We all know calcium is essential for strong bones and teeth, but did you also know that it is used in the body to help regulate muscle contraction including the heart? It is used to help blood clot and plays a roll in the function of our hormones and enzymes – (1) a pretty essential mineral then!

A lack of calcium can lead to osteoporosis in later life, but also to rickets in children (2). So how do we make sure we get enough calcium in our diets to support our needs, and what else do we need to know?

Dairy as a source of Calcium

We all grew up with plenty of adverts telling us that dairy is the best source of calcium and certainly it is high in calcium, but a closer look tells us that it isn’t that simple. As a good friend and student in Naturopathic Nutrition, Vanessa Woozley of The Life Sutra, told me;

“Most people believe that drinking more milk will help with Calcium absorption, but as Western societies are drinking more dairy than any previous generation we are seeing increased rates of osteoporosis. The reality is that vitamins and minerals must work in synergy to support the bone health.”

So why is it that all this milk consumption doesn’t prevent osteoporosis?

First of all, we need to consider the source of the dairy. Most milk and milk containing products consumed today have been pasteurised and homogenised.  This process kills off harmful bacteria, but it also destroys or alters health promoting bacteria, enzymes, vitamins and minerals – meaning that minerals like Calcium are not so easily absorbed by the body or taken up and stored in the right places (bones and teeth) (3).

So when considering dairy milk and cheese as a source of calcium, we should remember that raw, unpasteurised and unhomogenised milk is far superior to pasteurised. A really useful table comparing the nutritional content of both raw and pasteurised milk can be found here. And an interesting discussion explaining the benefits of raw milk can be found here.

(As a side note, my family drink raw milk. The standards required for the welfare of the cows and the hygiene of the farm MUST be far higher to ensure that the milk is safe to consume in this way, and we have never had a problem. My personal opinion is that pasteurisation is necessary for the vast factory farms that pump out huge quantities of cheap milk. The price paid here is in the welfare of the cattle and the lack of nutrients in the milk that is produced, but that is a discussion for another time!)

Other factors to consider in the absorption of calcium

To enable calcium to be absorbed by the body, we also need magnesium and Vitamin D. The best source of vitamin D by far comes from skin exposure to sunlight – without sun creams that block the UV rays. Let me be clear, I am not suggesting that you should be out in the sun all day without protection – sun burn causes a host of problems of its own, but a small amount of daily exposure should ensure ample vitamin D synthesis in the body – just be sensible about it!

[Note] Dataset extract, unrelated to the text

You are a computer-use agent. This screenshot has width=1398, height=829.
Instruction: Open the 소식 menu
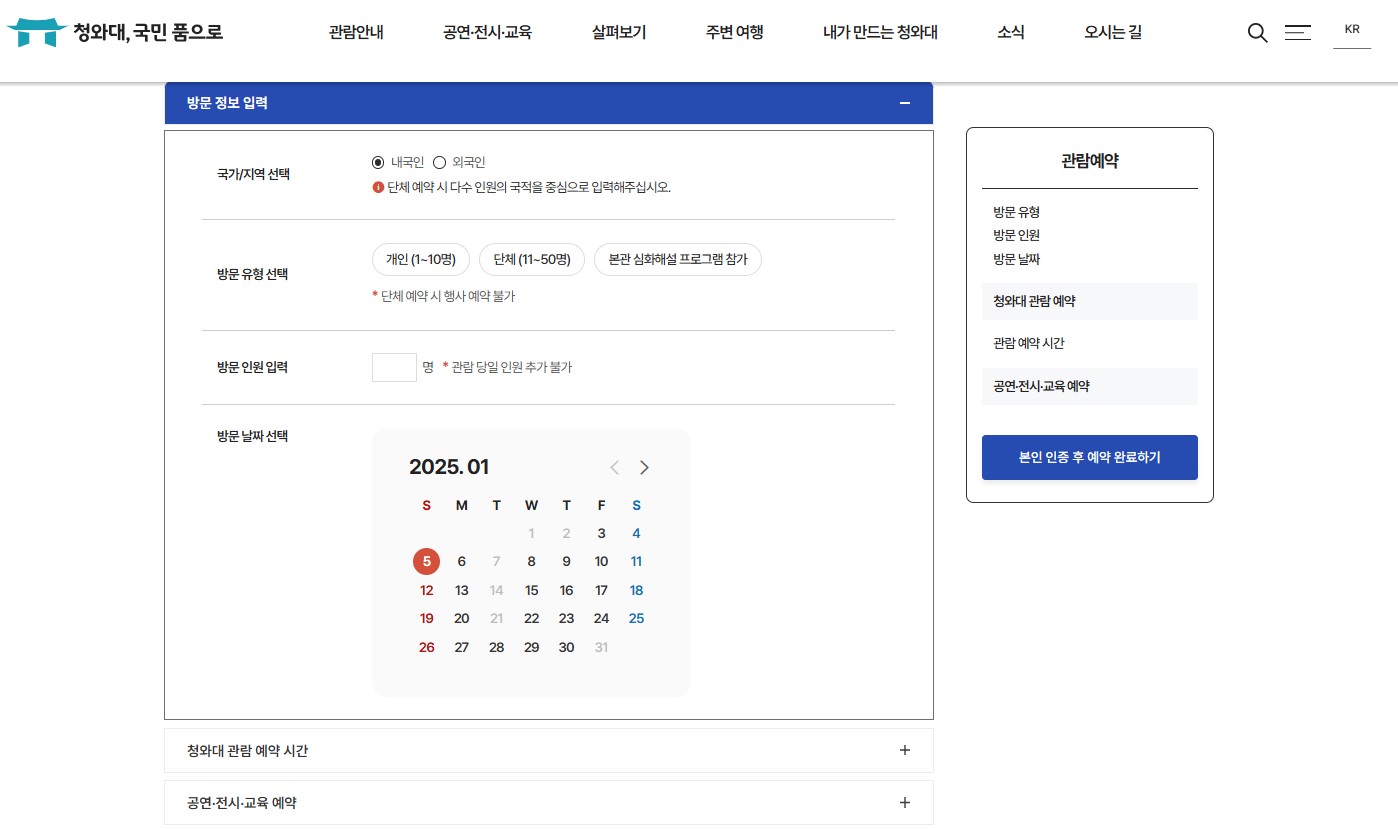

There was a study published in the Journal of Nutrition in 2004, which showed that those deficient in vitamin D were only able to absorb 14% of the calcium in their diet, compared to 58% in those who had enough vitamin D.

Magnesium is also crucial because this activates the vitamin D in the body to absorb calcium. Without magnesium, you can consume all the calcium you like, but you will not affectively absorb it and it may end up being deposited in soft tissues where it can cause arthritis (4). A diet rich in nuts and whole grains such as millet, buckwheat and brown rice should ensure adequate magnesium intake, as long as refined sugar, alcohol and caffeine are limited, since these deplete the body of magnesium (5).

Many nuts and seeds and some leafy greens are a source of calcium, but they also contain oxalyic and phytic acid. This also needs to be considered because these can actually block the absorption of calcium and other minerals in the body. You can reduce the level of phytic acid by sprouting your nuts/seeds. See how here.

Good sources of calcium

Baring all the above points in mind, here is a list of some good sources of calcium, which also contain many other nutrients essential to the body;

  • Raw, organic dairy products
  • Fish with bones (tinned sardines contain lots of very soft bones and can be eaten whole).
  • Dark leafy greens such as Bok Choy, Kale and Broccoli, (note that Spinach contains quite a lot of calcium but it is also high in oxalates and phytic acid, so it is less bioavailable).
  • Chia seeds
  • Sesame seeds
  • Almonds (sprouted)
  • Blackstrap molasses

To conclude, I think that eating a good natural diet, (preferably organic), rich in a variety of food groups, (with minimal processed and refined foods), should give you the minerals your body needs to support itself. Given the challenges of what is marketed and cheaply available to us, we must be mindful that eating foods closest to their natural state as possible is probably best.